In contrast to prior studies, it appears that the mode of delivery was not significantly associated with PPD (P = 0.337), and neither was thyroid function (TSH, P = 0.166; FT4, P = 0.397).

3.2 Identification of risk factors of postpartum depression

To rule out the irrelevant variables of PPD, univariate logistic regression analysis was conducted on all 62 variables. Of these, 20 were found to be statistically significant (P < 0.1, Table 2). The random forest algorithm was further performed and identified 12 important variables associated with PPD (Figure 2). Next, multivariate logistic regression analysis was conducted to adjust confounding factors of PPD. Finally, as presented in Table 2, Apgar score at 10 min (OR = 0.79, 95% CI 0.71–0.88, P < 0.001), the serum level of total bilirubin (OR = 0.94, 95% CI 0.90–0.99, P = 0.024), thyroid peroxidase antibodies (TPOAbs) (OR = 1.00, 95% CI 0.99–1.00, P = 0.002), bachelor’s degree or above (OR = 0.73, 95% CI 0.59–0.92, P = 0.006), and breastfeeding (OR = 0.39, 95% CI 0.17–0.86, P = 0.02) were identified as independent protective factors against PPD. Conversely, low income (OR = 1.54, 95% CI 1.05–2.26, P = 0.025), gestational diabetes mellitus (OR = 1.69, 95% CI 1.32–2.16, P < 0.001), and the number of abortions were associated with an increased risk of PPD.

Table 2

Table 2 Univariate and multivariate logistic regression of variables of PPD.

Figure 2

Figure 2 Random forest algorithm for selecting important variables related to PPD. PPD, postpartum depression; TB, total bilirubin; DBIL, direct bilirubin; TPOAB, thyroid peroxidase antibody. *, P < 0.05; **, P < 0.01.

3.3 Selection and verification of instrumental variables

For serum bilirubin, 122 and 63 independent SNPs were selected as IVs for total and direct bilirubin (Supplementary Tables 1, 2) at the genome-wide significance level (P < 5E−8), respectively. Eight palindromic SNPs for total bilirubin and six palindromic SNPs for direct bilirubin were excluded to ensure the harmonization of the effect of IVs on the outcome and exposure. For PPD, a less stringent significance threshold (P < 5E−6) was used in IV selection (Supplementary Tables 3, 4). One palindromic SNP was deleted. All F-statistics of IVs were above 10, suggesting strong IVs.

3.4 The causal effects of bilirubin on postpartum depression

To investigate the causality of bilirubin on PPD, univariate MR analysis was performed using total and direct bilirubin as exposure, respectively. The results showed that an increased level of serum total bilirubin was significantly associated with a decreased risk of PPD (IVW: OR = 0.86, 95% CI 0.76–0.97, P = 0.006), while the causal association for direct bilirubin was not statistically significant (IVW: OR = 0.90, 95% CI 0.78–1.03, P = 0.131) (Figure 3).

Figure 3

Figure 3 Univariate MR analysis of the causal effect of bilirubin on PPD. MR, Mendelian randomization; PPD, postpartum depression; SNP, single nucleotide polymorphism; OR, odds ratio; CI, confidence interval; IVW, inverse variance weighting. *, P < 0.05; **, P < 0.01.
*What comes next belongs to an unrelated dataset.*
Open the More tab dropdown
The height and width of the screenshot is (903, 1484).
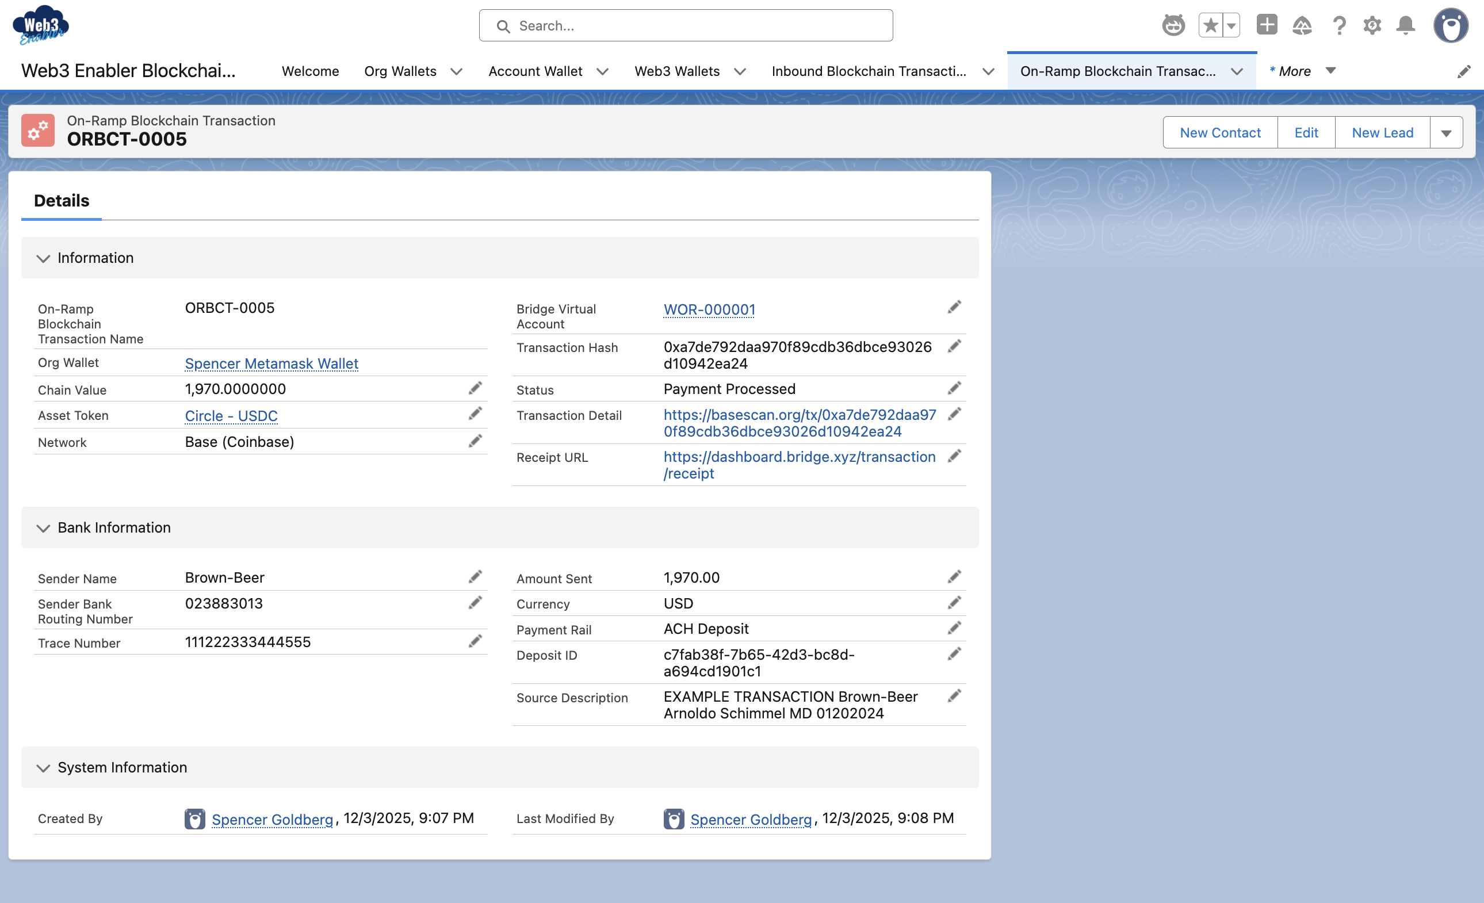coord(1330,71)
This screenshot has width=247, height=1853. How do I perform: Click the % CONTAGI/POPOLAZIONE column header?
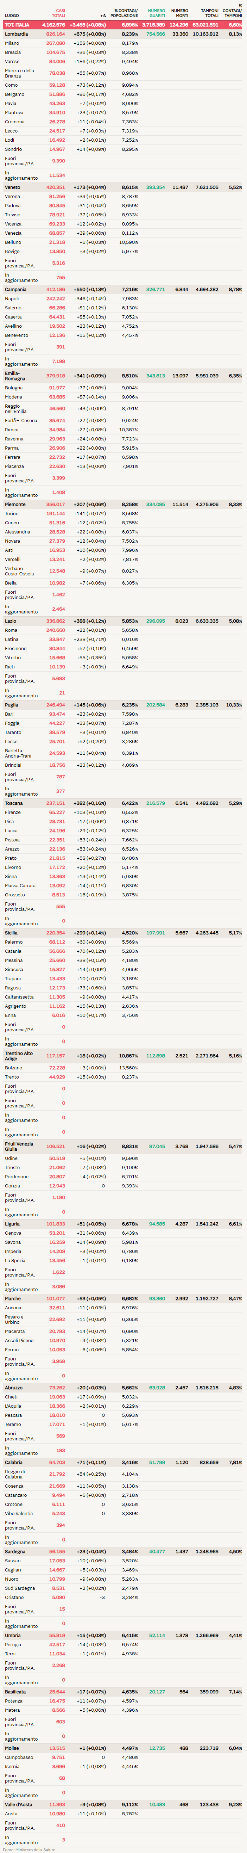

Table 3 illustrates the results of the sensitivity analyses. Consistent directions of the causal estimates were observed in the weighted median and MR-Egger methods. No significant outlier was detected by the MR-PRESSO outlier test. No significant evidence of horizontal pleiotropy was observed for total (P = 0.576) and direct (P = 0.195) bilirubin. However, Cochran’s Q test reported mild heterogeneity in both the SNPs of total bilirubin (P = 0.010) and direct (P = 0.026) bilirubin. To validate the direct causal effects of bilirubin on PPD, MVMR was carried out. Total bilirubin, direct bilirubin, year of schooling, average total household income before tax, and gestational diabetes mellitus were admitted as exposures. Due to potential multicollinearity between exposures, direct bilirubin was excluded from the MVMR analysis via LASSO regression variable selection. As shown in Figure 4, the result for total bilirubin remained consistent after adjusting educational attainment (years of schooling), income (average total household income before tax), and gestational diabetes mellitus. Interestingly, higher educational attainment was demonstrated to be a protective factor of PPD (OR = 0.61, 95% CI 0.51–0.72, P < 0.001), while gestational diabetes mellitus was hazardous (OR = 1.11, 95% CI 1.07–1.15, P < 0.001), which were consistent with the cohort observation and prediction model. Taken together, these results suggested a genuine causality of total bilirubin on PPD after adjusting educational attainment, income, and gestational diabetes mellitus.

Table 3

Table 3 Sensitivity analysis of causality between bilirubin and postpartum depression.

Figure 4

Figure 4 MVMR of the causal effect of bilirubin on PPD. MVMR, multivariable Mendelian randomization; PPD, postpartum depression; OR, odds ratio; CI, confidence interval. *, P < 0.05; ***, P < 0.001.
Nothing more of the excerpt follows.